(Information supplied)

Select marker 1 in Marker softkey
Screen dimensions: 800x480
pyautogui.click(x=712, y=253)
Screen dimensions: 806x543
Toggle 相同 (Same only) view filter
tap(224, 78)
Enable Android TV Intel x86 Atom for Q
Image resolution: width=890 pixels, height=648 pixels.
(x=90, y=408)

(End Information supplied)
(Information supplied)

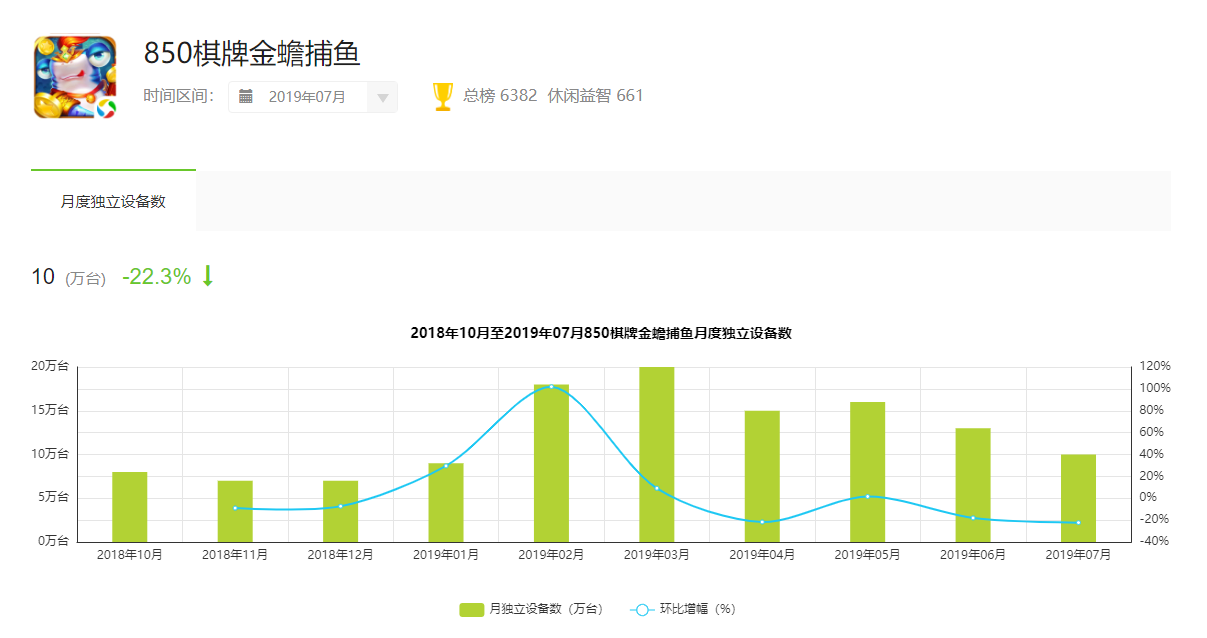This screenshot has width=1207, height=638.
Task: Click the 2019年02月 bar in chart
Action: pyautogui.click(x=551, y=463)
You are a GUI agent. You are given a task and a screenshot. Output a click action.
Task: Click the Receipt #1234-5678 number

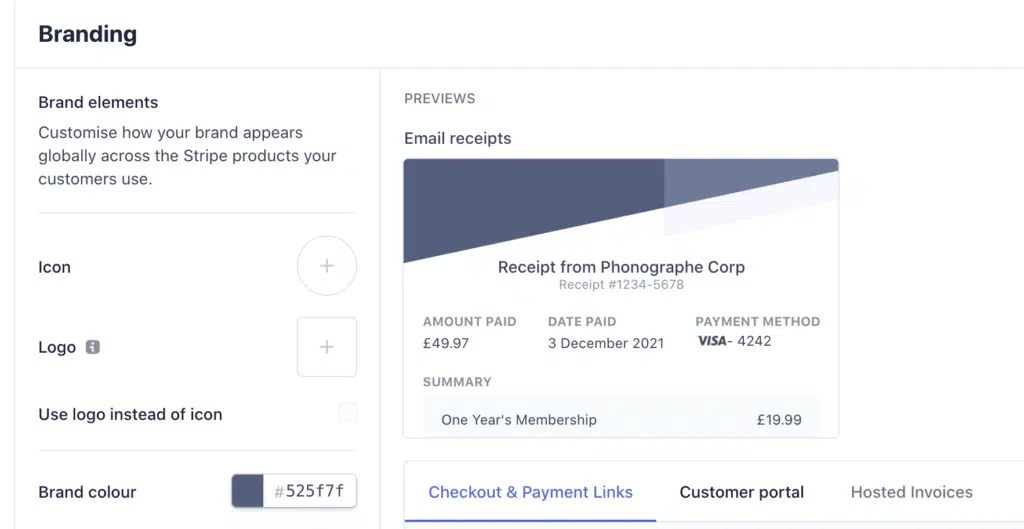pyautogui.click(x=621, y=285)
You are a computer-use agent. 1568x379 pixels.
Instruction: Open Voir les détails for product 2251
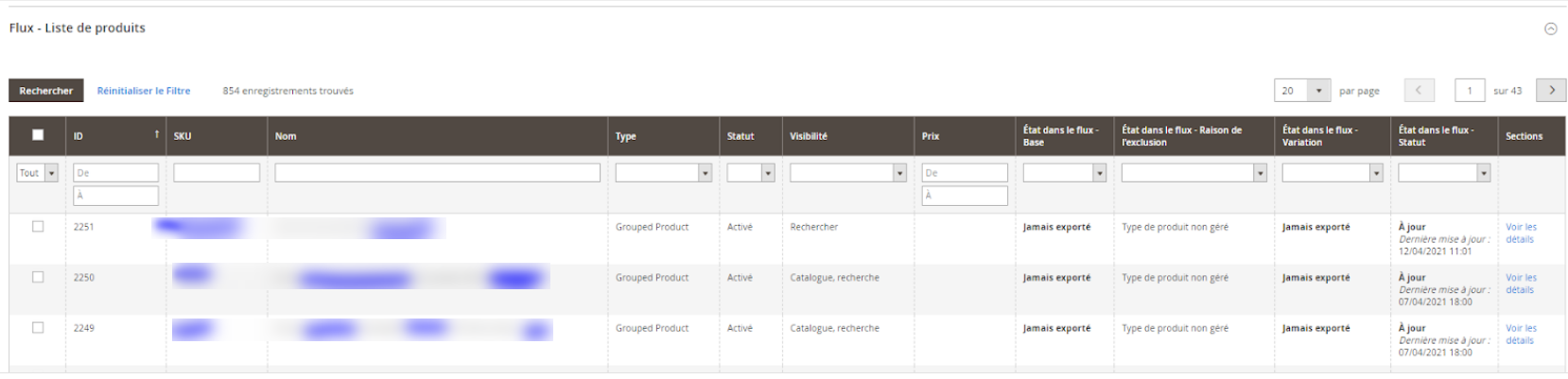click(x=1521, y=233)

(End Information supplied)
(Information supplied)

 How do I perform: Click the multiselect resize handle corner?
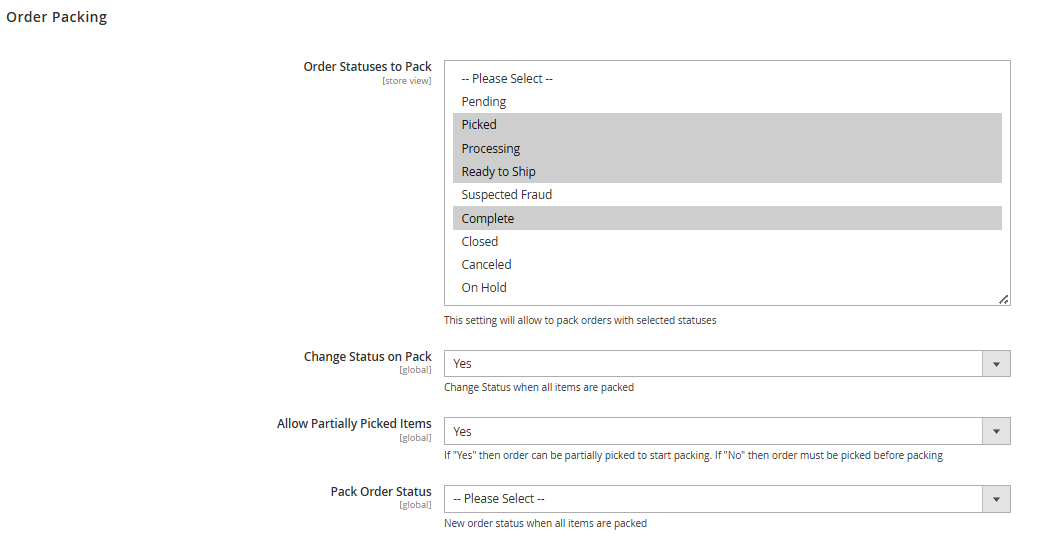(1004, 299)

(End Information supplied)

- **Assignment**: Copy the lines from the entries above in which the word "agent" appears.

- **Solved problem**:
You are a GUI agent. You are given a task and a screenshot. Output a click action.
You are a computer-use agent. 1568x379 pixels.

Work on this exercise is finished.